[Exercise requirements]
[1] Rewrite the stretch of the passage on the Assyrian hostages from "In response, an" through "at a standstill.", replacing "captives" with "hostages".
[2] Answer these questions using the passage on the Assyrian hostages:
(a) On what date was the IS video released?
(b) Where is the man named Sargon now?
(c) At least how many families have arrived in Beirut?
[3] Continue the passage on the displaced Assyrians of Hassaka from the end of its last sentence.

In response, an Assyrian church leader told World Watch Monitor, “This is an amount beyond the capacity of a tiny church and community. These captives are poor people who depended on their low income as farmers.” The church’s counter-offer, which the cleric said was “a reasonable amount that the families can afford,” was rejected, leaving negotiations at a standstill.
Back on March 23, an IS video was released showing one of the Assyrian hostages reciting the Muslim shahada, or statement of faith, and declaring that he had voluntarily converted to Islam “without any pressure.”
“Yes, this man named Sargon became a Muslim for a few hours to save his life and get released,” an Assyrian cleric told World Watch Monitor. “He is now back in Qamishli, where his behavior is being discussed. So this is the reality of what he did.”
World Watch Monitor
Assyrians’ existence threatened
As hard-fought land battles continued during March and April, dozens of the displaced Assyrian families began fleeing Hassaka to resettle abroad. At least 300 families have arrived in Beirut, where the Lebanese government has agreed to grant six-month visas to Assyrian Christians from Hassaka who apply through the church. Others escaped to refugee camps across the Iraqi border near Dohuk.

Data entries
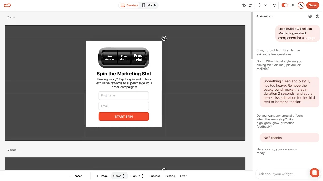Viewport: 323px width, 181px height.
Task: Open the Signup page options menu
Action: tap(142, 176)
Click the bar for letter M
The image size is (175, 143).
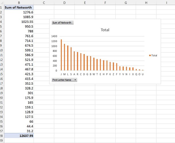[64, 57]
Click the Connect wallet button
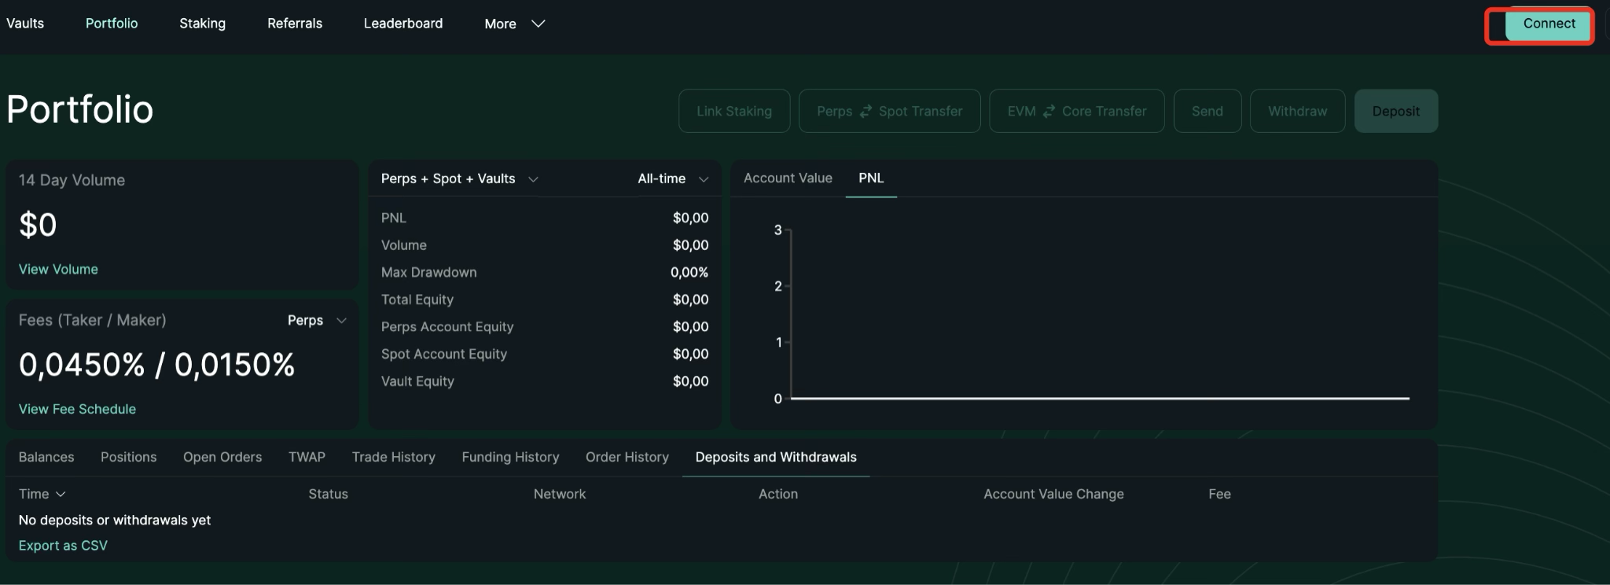Viewport: 1610px width, 585px height. tap(1548, 24)
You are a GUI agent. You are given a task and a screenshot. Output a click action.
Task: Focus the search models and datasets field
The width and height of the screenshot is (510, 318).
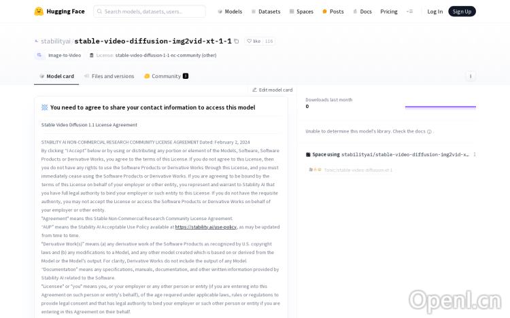click(x=150, y=12)
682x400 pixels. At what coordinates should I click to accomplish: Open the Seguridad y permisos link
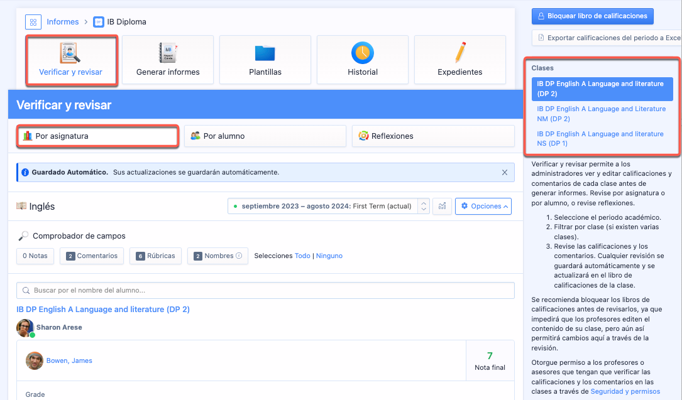pyautogui.click(x=625, y=391)
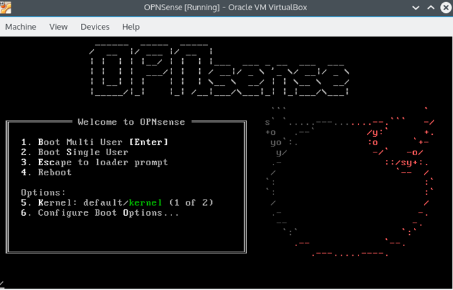The image size is (453, 290).
Task: Click the Welcome to OPNsense heading
Action: coord(131,122)
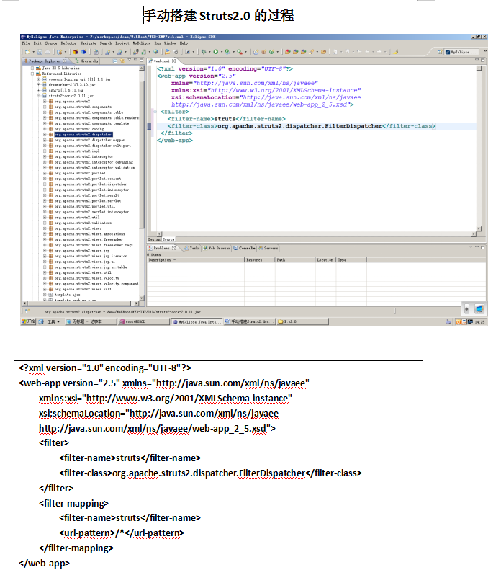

[Responses per task]
[1]
In response, an Assyrian church leader told World Watch Monitor, “This is an amount beyond the capacity of a tiny church and community. These hostages are poor people who depended on their low income as farmers.” The church’s counter-offer, which the cleric said was “a reasonable amount that the families can afford,” was rejected, leaving negotiations at a standstill.

[2]
(a) March 23
(b) Back in Qamishli
(c) At least 300 families

[3]
“The situation in Hassaka is bad, and very fragile,” Archimandrite Emanuel Youkhana of the Assyrian Church of the East told World Watch Monitor. The clashes have now come close to the suburbs of Hassaka city, where the archbishops of the Assyrian Church of the East and the Syriac Catholic Church are headquartered. Only 800 Christian families remain in the province, he said.
“Assyrian Christians are facing a danger that threatens their existence in their historical regions,” Youkhana told the European Parliament Subcommittee on Human Rights in Brussels on April 23.
Not only is Hassaka under the control of armed Islamist groups, he said, but Assyrians are being manipulated by the Assad regime, which presents itself as the only alternative to protect Syria’s threatened religious minorities. As an ancient Eastern-rite church, Assyrian Christians are linked ethnically with the Syriac and Chaldean Christians of Turkey and Iraq.
Heavy fighting in early May continued to revolve around the strategic town of Tel Tamar, where hard-pressed Kurdish and Assyrian Christian militiamen are outnumbered and poorly armed. “We are surrounded from three sides,” a militia sniper poised on a hilltop overlooking Tel Tamar told a Deutsche Welle reporter on May 5. “If IS wants to push into the town, they will probably be able to take it.”
The future of Hassaka’s Christians became increasingly precarious after Syria’s revolution took an overt Islamist turn in 2013, once the Assad regime had pulled most of its army forces out of northeastern Syria. Jabhat al-Nusra, an Al-Qaeda affiliate, took the initial lead among a host of rival Islamist rebel groups vying to control Hassaka, only to be sidelined by Islamic State forces dominating the province by July 2014.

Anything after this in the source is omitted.